In 1914, the Arena was used to house over 1,000 soldiers who were assembling to form the 23rd Infantry Brigade. The soldiers left Vancouver in August 1914 to be deployed as the first Canadian troops in World War I.

On October 21, 1924, the Arena was the site of a political radio broadcast by Canadian Prime Minister William Lyon Mackenzie King, who spoke at Denman Arena during a tour of the west. It may have been the first political broadcast in Canada. Later that year, the telephone line installed was used for the first radio broadcast of an ice hockey game in British Columbia.

On April 28, 1935, over 16,000 assembled at the Arena for a political rally by the CCF, the largest indoor gathering in Vancouver up until that time.

The Denman Auditorium was taken over during World War II by the Canadian navy, then used as storage by Boeing Aircraft. It was bought in 1945 by H. M. Singer, who converted it back to a venue. Two notable rock and roll concerts took place in 1957, by a touring group of musicians known as "The Biggest Show of Stars." The lineup included Paul Anka, Chuck Berry, Eddie Cochran, Fats Domino, The Drifters, The Everly Brothers, Buddy Holly, Buddy Knox and others. The Vancouver Symphony Orchestra regularly played at the venue during the 1950s. The final event at the Georgia Auditorium took place on June 19, 1959. It was a free show by the CBC Talent Caravan.
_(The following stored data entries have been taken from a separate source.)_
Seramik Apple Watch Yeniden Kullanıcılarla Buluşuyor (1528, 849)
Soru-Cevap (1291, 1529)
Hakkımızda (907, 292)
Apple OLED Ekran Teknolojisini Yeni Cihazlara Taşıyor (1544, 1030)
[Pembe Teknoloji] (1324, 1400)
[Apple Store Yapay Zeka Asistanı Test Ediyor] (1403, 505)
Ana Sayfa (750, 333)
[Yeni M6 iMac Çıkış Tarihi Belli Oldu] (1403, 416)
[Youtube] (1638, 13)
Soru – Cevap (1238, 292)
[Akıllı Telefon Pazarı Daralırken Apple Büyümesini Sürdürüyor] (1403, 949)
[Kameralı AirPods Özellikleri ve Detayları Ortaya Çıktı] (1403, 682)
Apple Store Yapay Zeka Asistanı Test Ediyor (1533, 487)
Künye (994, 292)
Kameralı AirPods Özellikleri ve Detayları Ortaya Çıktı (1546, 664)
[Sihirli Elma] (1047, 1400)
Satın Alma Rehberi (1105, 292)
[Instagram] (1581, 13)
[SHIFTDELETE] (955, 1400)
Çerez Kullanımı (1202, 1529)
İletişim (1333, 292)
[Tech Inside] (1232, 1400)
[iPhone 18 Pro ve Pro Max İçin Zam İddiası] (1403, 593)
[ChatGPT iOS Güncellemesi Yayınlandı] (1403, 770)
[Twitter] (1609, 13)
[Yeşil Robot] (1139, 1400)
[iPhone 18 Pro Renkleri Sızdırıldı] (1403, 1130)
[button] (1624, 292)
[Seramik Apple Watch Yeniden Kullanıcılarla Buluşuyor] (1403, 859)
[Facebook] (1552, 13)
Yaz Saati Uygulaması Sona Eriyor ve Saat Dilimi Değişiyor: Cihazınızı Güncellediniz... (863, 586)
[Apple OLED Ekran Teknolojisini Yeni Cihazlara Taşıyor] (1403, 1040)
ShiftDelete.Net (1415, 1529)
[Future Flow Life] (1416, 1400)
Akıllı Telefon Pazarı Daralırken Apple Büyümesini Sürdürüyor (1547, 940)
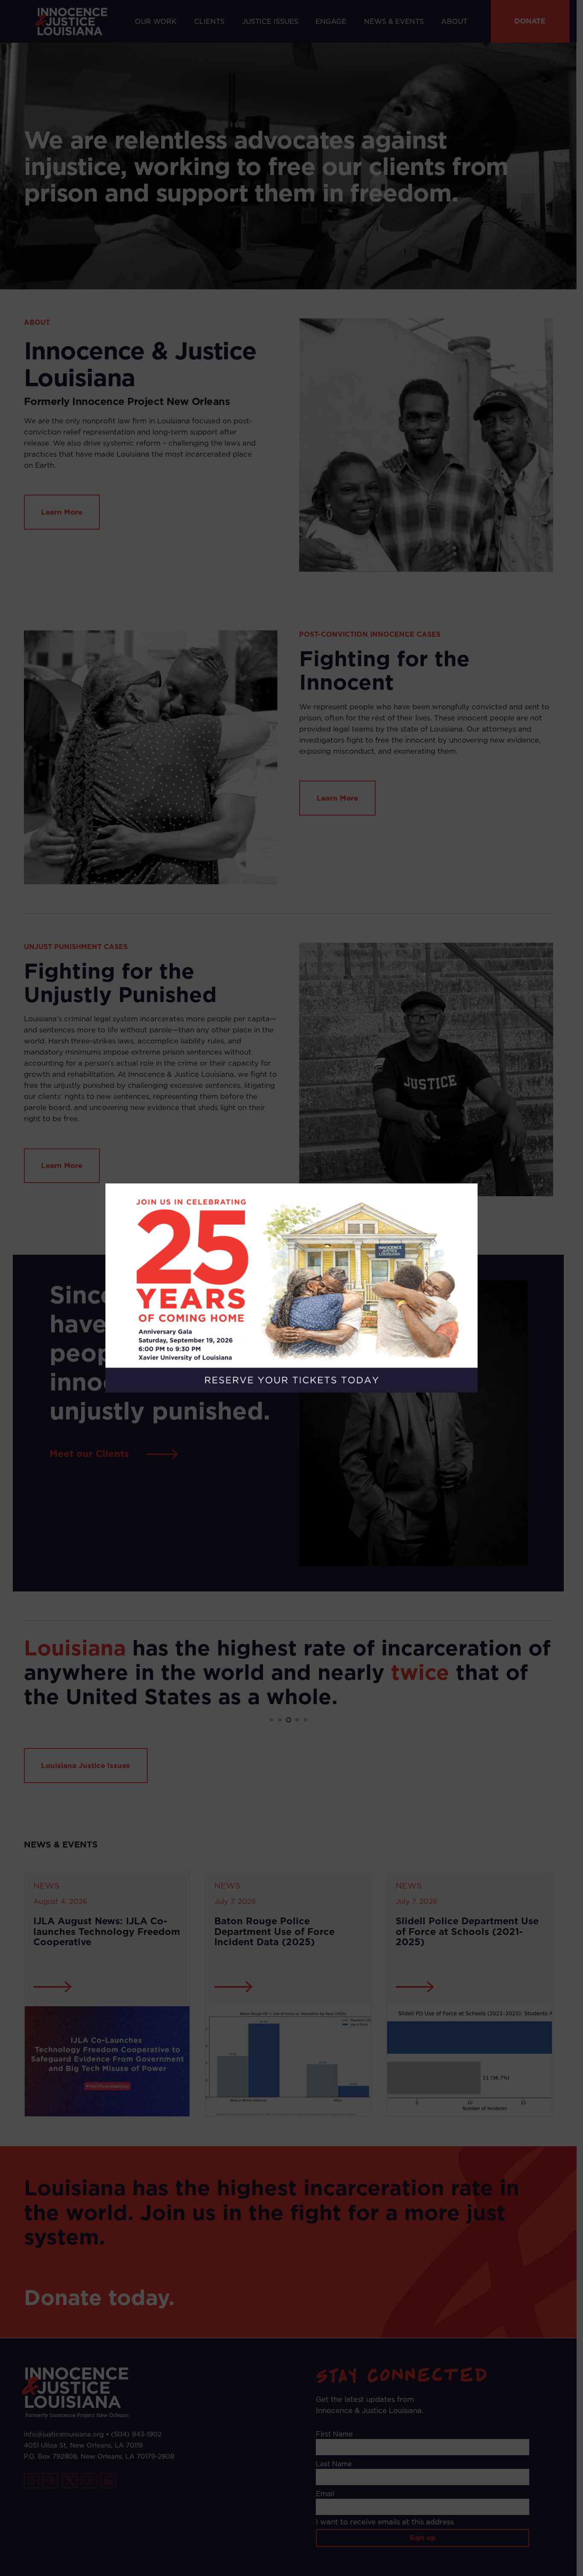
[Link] (291, 1288)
Other musical performances at the Arena and Auditorium included performances by Maurice Ravel, Dizzy Gillespie, Glenn Gould, Charlie Parker, Oscar Peterson, Ella Fitzgerald, Jeanette MacDonald, Margaret Truman and others.

==Destruction by fire==
The Arena was built of wood in 1911. Not long before 1936, the Arena was clad in brick to reduce its risk of burning due to fire. On the night of August 19, 1936, 4,000 fans had attended a boxing match by Max Baer. By 1:30 AM that night, a fire had broken out in the adjacent Coal Harbour area. Despite the recently added brick veneer, the fire spread to inside the Arena. The interior exploded into flame and the Arena could not be saved by Vancouver firemen. Stan Patrick, the youngest brother of Frank and Lester Patrick, and manager of the auditorium, attended the fire and was quoted as saying "You think this is a good fire? You should have seen the one in Victoria. That was a pip!" A lack of wind prevented the huge fire from spreading into downtown Vancouver. The overall damage of the fire was estimated at $500,000. Two persons were killed and three firemen injured. The Arena was destroyed, along with seven industrial buildings, two homes and fifty-eight small boats. The concrete floor of the Arena was not destroyed, and it was adapted into an outdoor dance floor named the Starlight.

In 1945, the site of the arena was sold by Lester Patrick to Vancouver theatre owner H. M. Singer for $80,000. Singer planned to build a $1 million sports arena on the site, but the arena was never built. Singer managed the Auditorium as a concert venue until 1959.

==Site today==
The site today is now part of Devonian Harbour Park. A historical marker has been placed at the foot of Denman Street, with information about the Arena, the Georgia Auditorium and Coal Harbour.